Apple, literally, doesn't know what to do with its money.
By contrast, Samsung is laying off employees. Once-great rivals such as HP are scattered. Dell, which used to be a much bigger company than Apple, is rising again but only after a decade of decline.
And while emerging Chinese manufacturers such as Huawei are becoming major players on the global scene, they are doing so largely on the basis of commoditised products at keen prices rather than uniquely designed goods.
Why is Apple so dominant now? And what does this mean for the kind of tech that we'll see in our homes and businesses in the future?
Those who say that Apple is a cult are way off beam.
Apple is ahead because it makes easy-to-understand, good-looking, fairly advanced gadgets that quickly become part of our everyday life. These products - phones, computers, music services - are now aimed at ordinary people, not tech nerds.
The company has also proved one counter-intuitive marketing fact: price doesn't matter if you make the best-looking, most accessible product. A new iPhone 6S costs between €700 and €1,000. A new Huawei G4, which has 80pc of the functionality, costs €250. Guess which one will sell more?
Similarly, a MacBook Pro costs €1,500 compared to an equally powerful Dell, Lenovo or HP laptop that costs €750. Guess which model sells in droves?
So let's not kid ourselves that Apple's success is somehow down to a small rump of 'fan boys' who will buy anything with an Apple logo on it. Apple makes stuff for ordinary people who aren't especially into gadgets.
Whether the company can keep up this kind of dominance is another question. Last week's mega-launch yielded only one sure thing - the iPhone 6S. Even with its marginal technical specifications, it will continue to be the phone of choice for the largest single bunch of people shopping for a new mobile.
But it's not as clear that its other new products will take off as much.
The giant iPad Pro, for example, is a tough sell for the kind of ordinary punter who might buy an iPhone or a MacBook. It's a 13-inch tablet that will cost more than €800. For an idea of how big that is, imagine separating the screen from a normal laptop and then using it as a standalone tablet. It looks as if it would appeal more to business people in specific industries (like health or audio-visual editors) than home users.
Similarly, Apple doesn't have the kind of Apple TV set-top box it really wants yet, despite the newly-updated model.
This is because TV and movie studios won't do streaming deals with the company. They're terrified Apple will eat them alive and that they'll end up as depleted entities, like the record labels after the onset of online music consumption.

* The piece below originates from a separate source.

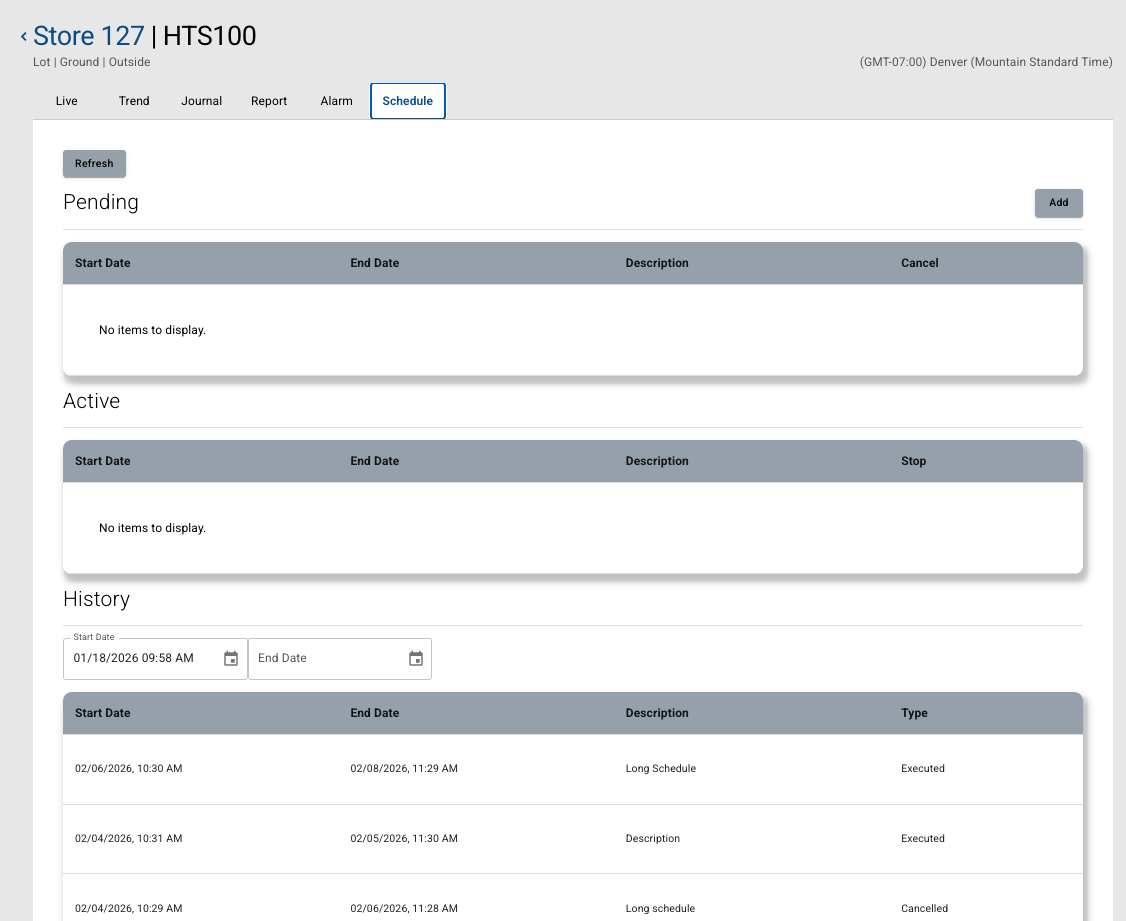Open calendar picker for history End Date

pyautogui.click(x=416, y=658)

Then there is the Apple Watch, which appears to be a slow burner. (Apple won't release figures on the Watch, which is usually a mixed sign). Only a fool would bet against Apple here, but it is not taking off in the same way the iPhone or iPad did.
Despite all of this, the Californian giant looks set to stay on top for a while yet.
It's increasingly Apple's world - one that we happen to live in.